Autore

Cristiano Tancredi

A poca distanza dal Monumento Naturale Fossa della Cecchignola e il Parco dell’Appia Antica, nel bel mezzo dell’Agro Romano, si trova o meglio si trovava l’orto di Giulia.

Quest’esperienza è nata dalla determinazione di una giovane imprenditrice agricola, che mossa dalla voglia di rilanciare e difendere un patrimonio identitario: il terreno di proprietà della sua famiglia da circa cento anni, ha tentato di opporsi all’ennesima operazione di consumo di suolo e di “valorizzazione immobiliare” nella Capitale.

Tutto ebbe inizio quando nel 1992 si costituì il Consorzio Colle delle Gensole con l’obiettivo di edificare un comparto di 25 ettari per realizzare palazzi residenziali, in un’area situata all’interno del G.R.A. nel settore delimitato da via Ardeatina, via di Tor Pagnotta e via della Cecchignola[1].

Giulia e la sua famiglia avevano inizialmente sperato che questa esperienza non li riguardasse in prima persona, ma nel 2010 venne stipulata la Convenzione Urbanistica, con la quale i titolari dell’iniziativa poterono valersi degli espropri dei terreni dei proprietari non aderenti, per opere di interesse pubblico. Iniziò così un lungo braccio di ferro che è tutt’ora in atto.
___
[COMPITO DA SVOLGERE] Prosegui il brano sull'orto di Giulia a partire dalla sua ultima frase.

[RIGHE DI DATI]
___
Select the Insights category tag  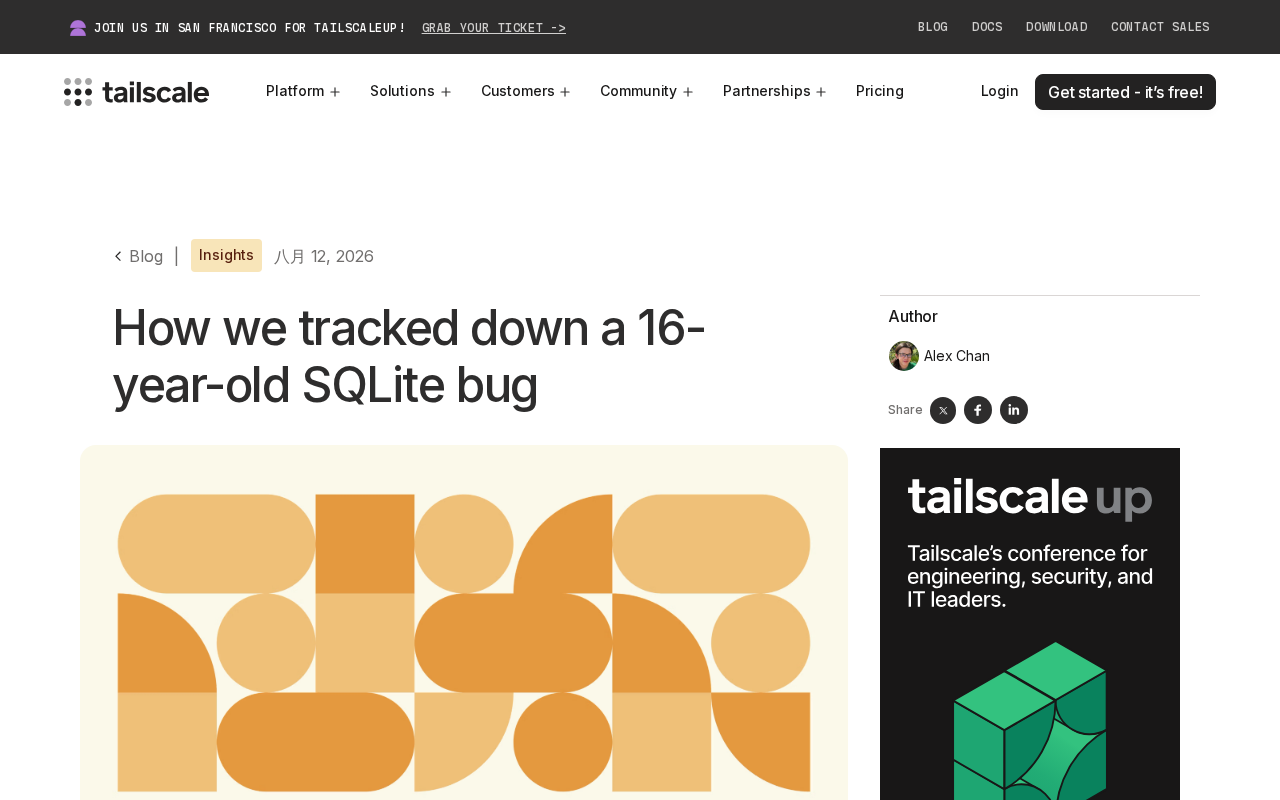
___
[RISPOSTA AL COMPITO]
Almeno cinque generazioni della famiglia Marocchini hanno coltivato queste aree, oltre a stabilirvisi ed è per tale motivo che l’imprenditrice ha rifiutato tutte le proposte di acquisto del suo terreno. Purtroppo, il 19 dicembre le ruspe si sono presentate sull’orto andando a distruggere tutti i prodotti invernali pronti per il raccolto, rendendo vane fatiche, ore di lavoro e andando a minare pesantemente i sogni di una giovane che invece di essere premiata per aver scelto di tornare a lavorare la terra, viene ostacolata con ogni mezzo dalla politica a più livelli.

 

[1] Le aree: “costituenti il Comprensorio Colle delle Gensole, risultano inserite tra quelle edificabili sin dal Piano Regolatore Generale del 1962 tra gli ambiti delle lottizzazioni convenzionate, zona E1” e a seguito dell’Accordo di Programma sottoscritto nel 2010 tra il Presidente della Regione Lazio e il Sindaco di Roma Capitale sono “compensazione di quota parte delle aree di proprietà ricomprese nell’ex comprensorio E1 “Tor Marancia” (fonte: www.colledellegensole.it).

Orto di Giulia distrutto dalle ruspe

Cosa sta accadendo a Roma?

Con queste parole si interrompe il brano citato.